- [ACTIVITY]:
Before copying, set aside the pictures; then restate exactly the lines from the one with "护理管理 (239, 354)" through the last line of the records.

Screenshot grounding data:
━━━

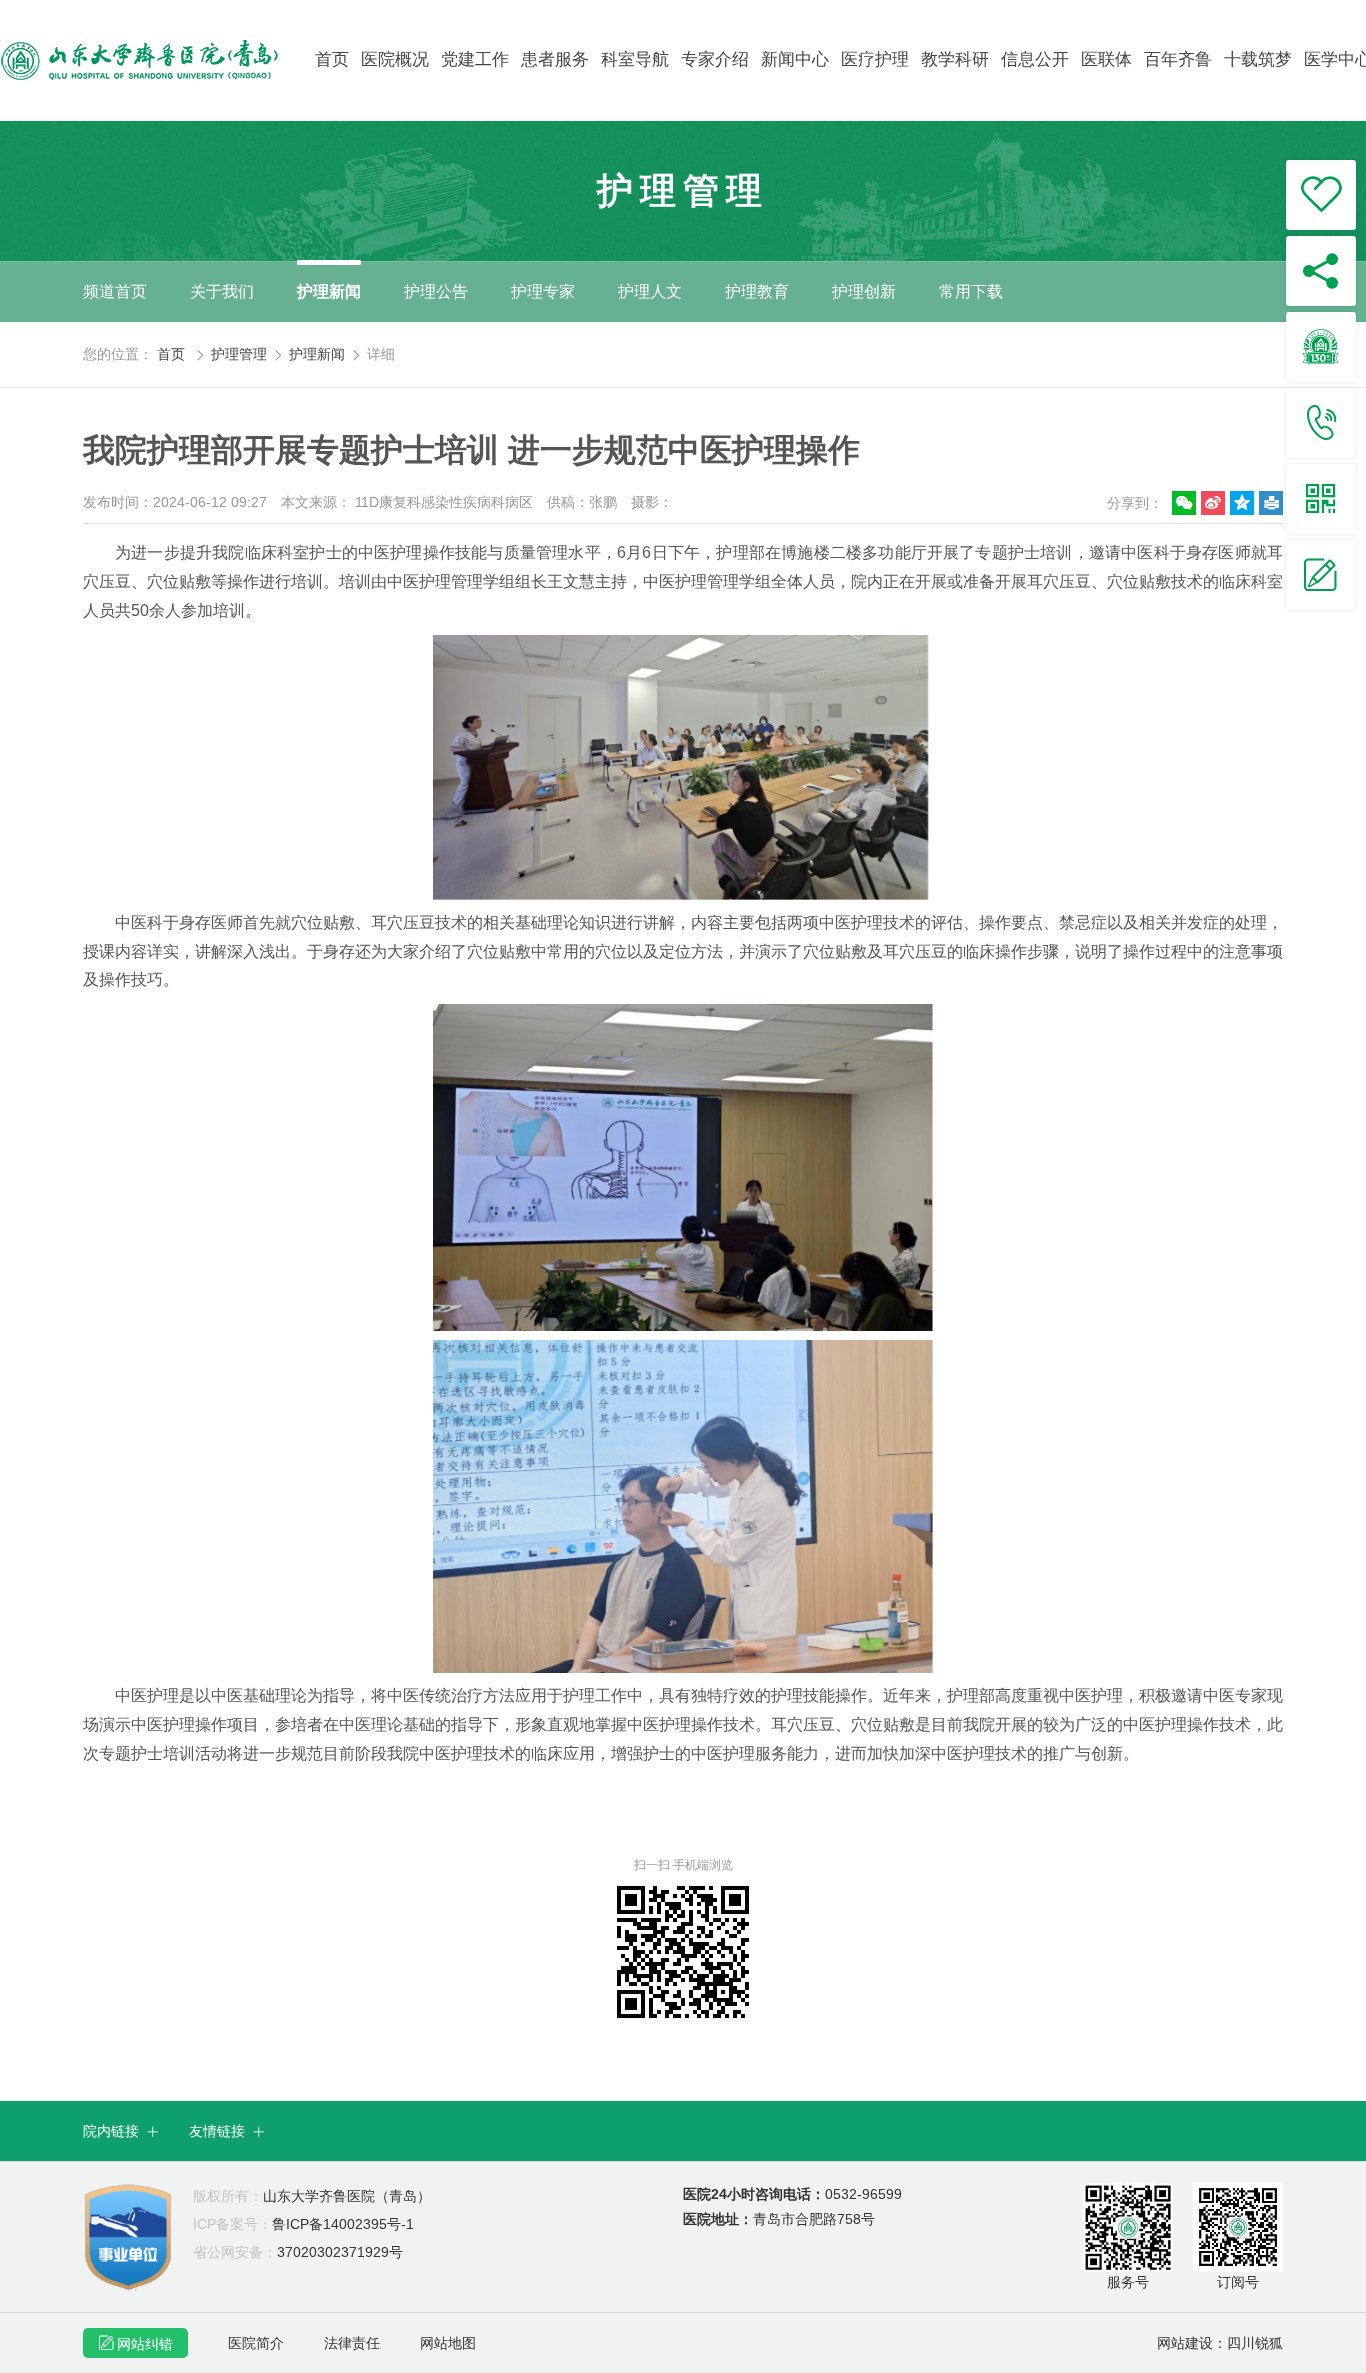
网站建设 (1185, 2343)
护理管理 (239, 354)
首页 (332, 59)
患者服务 (555, 59)
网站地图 (448, 2343)
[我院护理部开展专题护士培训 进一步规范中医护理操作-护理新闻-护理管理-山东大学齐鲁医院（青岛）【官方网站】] (156, 60)
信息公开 (1035, 59)
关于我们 (222, 291)
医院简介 (256, 2343)
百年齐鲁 (1178, 59)
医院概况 (395, 59)
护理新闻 (329, 291)
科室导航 (635, 59)
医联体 (1106, 59)
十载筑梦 (1258, 59)
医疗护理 (875, 59)
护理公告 (436, 291)
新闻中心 (795, 59)
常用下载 (971, 291)
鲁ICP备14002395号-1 (303, 2224)
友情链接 (227, 2131)
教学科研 (955, 59)
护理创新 (864, 291)
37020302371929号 (298, 2252)
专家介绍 (715, 59)
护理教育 (757, 291)
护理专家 (543, 291)
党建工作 (475, 59)
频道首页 (115, 291)
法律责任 (352, 2343)
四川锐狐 (1255, 2343)
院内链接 (121, 2131)
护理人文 (650, 291)
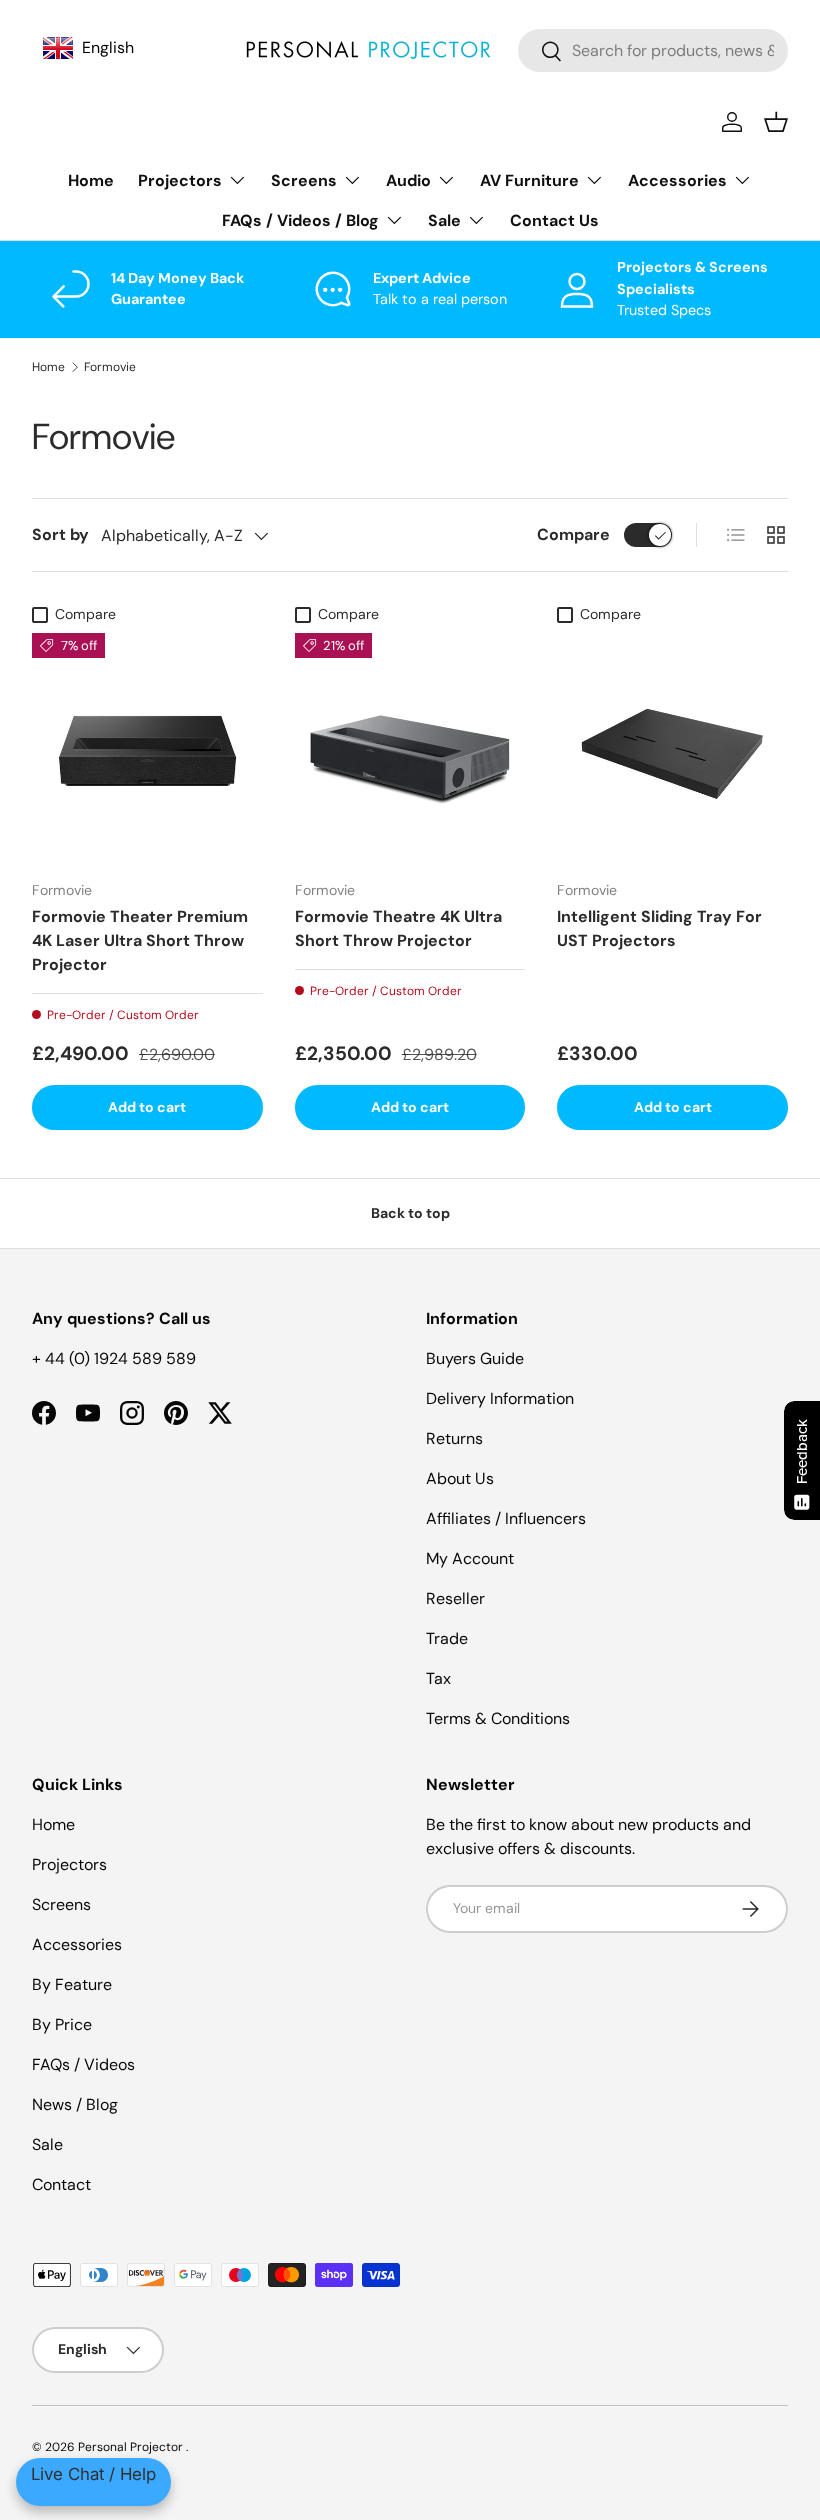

━━━

- [WORKED SOLUTION]:
护理管理 (239, 354)
首页 (332, 59)
患者服务 (555, 59)
网站地图 (448, 2343)
[我院护理部开展专题护士培训 进一步规范中医护理操作-护理新闻-护理管理-山东大学齐鲁医院（青岛）【官方网站】] (156, 60)
信息公开 (1035, 59)
关于我们 (222, 291)
医院简介 (256, 2343)
百年齐鲁 (1178, 59)
医院概况 (395, 59)
护理新闻 (329, 291)
科室导航 (635, 59)
医联体 (1106, 59)
十载筑梦 (1258, 59)
医疗护理 (875, 59)
护理公告 (436, 291)
新闻中心 (795, 59)
常用下载 (971, 291)
鲁ICP备14002395号-1 (303, 2224)
友情链接 (227, 2131)
教学科研 (955, 59)
护理创新 (864, 291)
37020302371929号 (298, 2252)
专家介绍 (715, 59)
护理教育 (757, 291)
护理专家 (543, 291)
党建工作 (475, 59)
频道首页 (115, 291)
法律责任 (352, 2343)
四川锐狐 (1255, 2343)
院内链接 (121, 2131)
护理人文 (650, 291)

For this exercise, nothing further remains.